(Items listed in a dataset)
--- START ---
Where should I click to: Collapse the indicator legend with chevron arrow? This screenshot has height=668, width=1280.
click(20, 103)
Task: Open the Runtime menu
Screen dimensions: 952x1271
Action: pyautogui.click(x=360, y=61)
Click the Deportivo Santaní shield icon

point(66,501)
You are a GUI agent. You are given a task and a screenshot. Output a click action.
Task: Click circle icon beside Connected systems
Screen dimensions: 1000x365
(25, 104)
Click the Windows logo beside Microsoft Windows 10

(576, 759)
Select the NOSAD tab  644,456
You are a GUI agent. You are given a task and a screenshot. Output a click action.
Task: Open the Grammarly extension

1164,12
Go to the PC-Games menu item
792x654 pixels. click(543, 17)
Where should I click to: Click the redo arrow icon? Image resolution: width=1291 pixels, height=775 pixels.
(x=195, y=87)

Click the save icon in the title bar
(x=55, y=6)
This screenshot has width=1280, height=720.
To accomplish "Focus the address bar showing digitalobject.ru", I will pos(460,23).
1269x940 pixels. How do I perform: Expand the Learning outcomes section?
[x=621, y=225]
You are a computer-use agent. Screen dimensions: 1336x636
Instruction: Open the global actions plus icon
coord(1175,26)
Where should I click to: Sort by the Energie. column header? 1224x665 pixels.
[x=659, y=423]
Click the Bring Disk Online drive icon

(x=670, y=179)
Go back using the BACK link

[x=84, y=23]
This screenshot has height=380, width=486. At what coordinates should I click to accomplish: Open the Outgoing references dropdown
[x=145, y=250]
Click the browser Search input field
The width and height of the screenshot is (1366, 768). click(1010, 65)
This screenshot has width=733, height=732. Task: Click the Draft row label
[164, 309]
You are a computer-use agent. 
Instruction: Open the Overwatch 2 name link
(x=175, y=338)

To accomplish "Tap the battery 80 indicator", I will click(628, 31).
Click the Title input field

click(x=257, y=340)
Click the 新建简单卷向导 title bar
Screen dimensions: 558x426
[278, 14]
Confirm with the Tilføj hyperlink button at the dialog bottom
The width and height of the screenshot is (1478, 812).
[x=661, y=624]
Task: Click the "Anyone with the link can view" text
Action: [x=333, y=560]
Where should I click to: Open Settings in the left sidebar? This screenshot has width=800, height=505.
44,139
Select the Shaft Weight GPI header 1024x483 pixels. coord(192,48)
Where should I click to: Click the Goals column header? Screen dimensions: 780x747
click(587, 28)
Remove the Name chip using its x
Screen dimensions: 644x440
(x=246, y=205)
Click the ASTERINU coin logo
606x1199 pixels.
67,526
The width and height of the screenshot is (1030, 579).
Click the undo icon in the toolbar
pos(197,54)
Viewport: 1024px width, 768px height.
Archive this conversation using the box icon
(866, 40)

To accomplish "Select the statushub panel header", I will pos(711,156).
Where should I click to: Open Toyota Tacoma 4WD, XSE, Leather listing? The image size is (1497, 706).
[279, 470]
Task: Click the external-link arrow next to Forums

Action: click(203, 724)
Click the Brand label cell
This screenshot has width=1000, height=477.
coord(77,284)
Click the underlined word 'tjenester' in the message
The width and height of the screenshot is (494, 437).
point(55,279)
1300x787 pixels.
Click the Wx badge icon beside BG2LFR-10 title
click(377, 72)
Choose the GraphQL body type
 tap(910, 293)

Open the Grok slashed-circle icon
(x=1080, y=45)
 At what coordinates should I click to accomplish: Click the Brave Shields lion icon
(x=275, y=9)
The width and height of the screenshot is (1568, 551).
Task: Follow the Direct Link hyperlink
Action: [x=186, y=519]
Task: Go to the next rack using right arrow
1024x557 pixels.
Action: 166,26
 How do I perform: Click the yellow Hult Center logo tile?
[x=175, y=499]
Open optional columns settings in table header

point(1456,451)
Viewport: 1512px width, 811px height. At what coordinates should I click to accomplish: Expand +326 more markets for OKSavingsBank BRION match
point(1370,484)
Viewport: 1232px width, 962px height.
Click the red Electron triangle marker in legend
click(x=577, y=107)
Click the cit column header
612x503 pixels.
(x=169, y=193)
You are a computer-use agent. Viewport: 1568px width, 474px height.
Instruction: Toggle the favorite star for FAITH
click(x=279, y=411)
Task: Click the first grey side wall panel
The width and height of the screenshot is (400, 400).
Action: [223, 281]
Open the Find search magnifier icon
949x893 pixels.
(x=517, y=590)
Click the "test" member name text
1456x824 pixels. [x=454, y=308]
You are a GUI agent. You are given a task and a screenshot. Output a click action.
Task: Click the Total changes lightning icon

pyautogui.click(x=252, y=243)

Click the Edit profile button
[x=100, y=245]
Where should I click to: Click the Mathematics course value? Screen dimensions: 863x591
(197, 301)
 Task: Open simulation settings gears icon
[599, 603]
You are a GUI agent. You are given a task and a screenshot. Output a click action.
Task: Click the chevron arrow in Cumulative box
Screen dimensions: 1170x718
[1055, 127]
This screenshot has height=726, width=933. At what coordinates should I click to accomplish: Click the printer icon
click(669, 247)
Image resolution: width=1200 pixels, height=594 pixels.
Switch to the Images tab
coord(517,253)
--- END ---
WORK INSTRUCTIONS: Print every entry exactly as it appears.

YOUR SOLUTION:
Where should I click to: Collapse the indicator legend with chevron arrow? This screenshot has height=668, width=1280.
click(20, 103)
Task: Open the Runtime menu
Screen dimensions: 952x1271
Action: pyautogui.click(x=360, y=61)
Click the Deportivo Santaní shield icon

point(66,501)
You are a GUI agent. You are given a task and a screenshot. Output a click action.
Task: Click circle icon beside Connected systems
Screen dimensions: 1000x365
(25, 104)
Click the Windows logo beside Microsoft Windows 10

(576, 759)
Select the NOSAD tab  644,456
You are a GUI agent. You are given a task and a screenshot. Output a click action.
Task: Open the Grammarly extension

1164,12
Go to the PC-Games menu item
792x654 pixels. click(543, 17)
Where should I click to: Click the redo arrow icon? Image resolution: width=1291 pixels, height=775 pixels.
(x=195, y=87)

Click the save icon in the title bar
(x=55, y=6)
This screenshot has width=1280, height=720.
To accomplish "Focus the address bar showing digitalobject.ru", I will pos(460,23).
1269x940 pixels. How do I perform: Expand the Learning outcomes section?
[x=621, y=225]
You are a computer-use agent. Screen dimensions: 1336x636
Instruction: Open the global actions plus icon
coord(1175,26)
Where should I click to: Sort by the Energie. column header? 1224x665 pixels.
[x=659, y=423]
Click the Bring Disk Online drive icon

(x=670, y=179)
Go back using the BACK link

[x=84, y=23]
This screenshot has height=380, width=486. At what coordinates should I click to accomplish: Open the Outgoing references dropdown
[x=145, y=250]
Click the browser Search input field
The width and height of the screenshot is (1366, 768). click(1010, 65)
This screenshot has width=733, height=732. Task: Click the Draft row label
[164, 309]
You are a computer-use agent. 
Instruction: Open the Overwatch 2 name link
(x=175, y=338)

To accomplish "Tap the battery 80 indicator", I will click(628, 31).
Click the Title input field

click(x=257, y=340)
Click the 新建简单卷向导 title bar
Screen dimensions: 558x426
[278, 14]
Confirm with the Tilføj hyperlink button at the dialog bottom
The width and height of the screenshot is (1478, 812).
[x=661, y=624]
Task: Click the "Anyone with the link can view" text
Action: [x=333, y=560]
Where should I click to: Open Settings in the left sidebar? This screenshot has width=800, height=505.
44,139
Select the Shaft Weight GPI header 1024x483 pixels. coord(192,48)
Where should I click to: Click the Goals column header? Screen dimensions: 780x747
click(587, 28)
Remove the Name chip using its x
Screen dimensions: 644x440
(x=246, y=205)
Click the ASTERINU coin logo
606x1199 pixels.
67,526
The width and height of the screenshot is (1030, 579).
Click the undo icon in the toolbar
pos(197,54)
Viewport: 1024px width, 768px height.
Archive this conversation using the box icon
(866, 40)

To accomplish "Select the statushub panel header", I will pos(711,156).
Where should I click to: Open Toyota Tacoma 4WD, XSE, Leather listing? The image size is (1497, 706).
[279, 470]
Task: Click the external-link arrow next to Forums

Action: click(203, 724)
Click the Brand label cell
This screenshot has width=1000, height=477.
coord(77,284)
Click the underlined word 'tjenester' in the message
The width and height of the screenshot is (494, 437).
point(55,279)
1300x787 pixels.
Click the Wx badge icon beside BG2LFR-10 title
click(377, 72)
Choose the GraphQL body type
 tap(910, 293)

Open the Grok slashed-circle icon
(x=1080, y=45)
 At what coordinates should I click to accomplish: Click the Brave Shields lion icon
(x=275, y=9)
The width and height of the screenshot is (1568, 551).
Task: Follow the Direct Link hyperlink
Action: [x=186, y=519]
Task: Go to the next rack using right arrow
1024x557 pixels.
Action: 166,26
 How do I perform: Click the yellow Hult Center logo tile?
[x=175, y=499]
Open optional columns settings in table header

point(1456,451)
Viewport: 1512px width, 811px height. At what coordinates should I click to accomplish: Expand +326 more markets for OKSavingsBank BRION match
point(1370,484)
Viewport: 1232px width, 962px height.
Click the red Electron triangle marker in legend
click(x=577, y=107)
Click the cit column header
612x503 pixels.
(x=169, y=193)
You are a computer-use agent. Viewport: 1568px width, 474px height.
Instruction: Toggle the favorite star for FAITH
click(x=279, y=411)
Task: Click the first grey side wall panel
The width and height of the screenshot is (400, 400).
Action: [223, 281]
Open the Find search magnifier icon
949x893 pixels.
(x=517, y=590)
Click the "test" member name text
1456x824 pixels. [x=454, y=308]
You are a GUI agent. You are given a task and a screenshot. Output a click action.
Task: Click the Total changes lightning icon

pyautogui.click(x=252, y=243)

Click the Edit profile button
[x=100, y=245]
Where should I click to: Click the Mathematics course value? Screen dimensions: 863x591
(197, 301)
 Task: Open simulation settings gears icon
[599, 603]
You are a GUI agent. You are given a task and a screenshot. Output a click action.
Task: Click the chevron arrow in Cumulative box
Screen dimensions: 1170x718
[1055, 127]
This screenshot has height=726, width=933. At what coordinates should I click to accomplish: Click the printer icon
click(669, 247)
Image resolution: width=1200 pixels, height=594 pixels.
Switch to the Images tab
coord(517,253)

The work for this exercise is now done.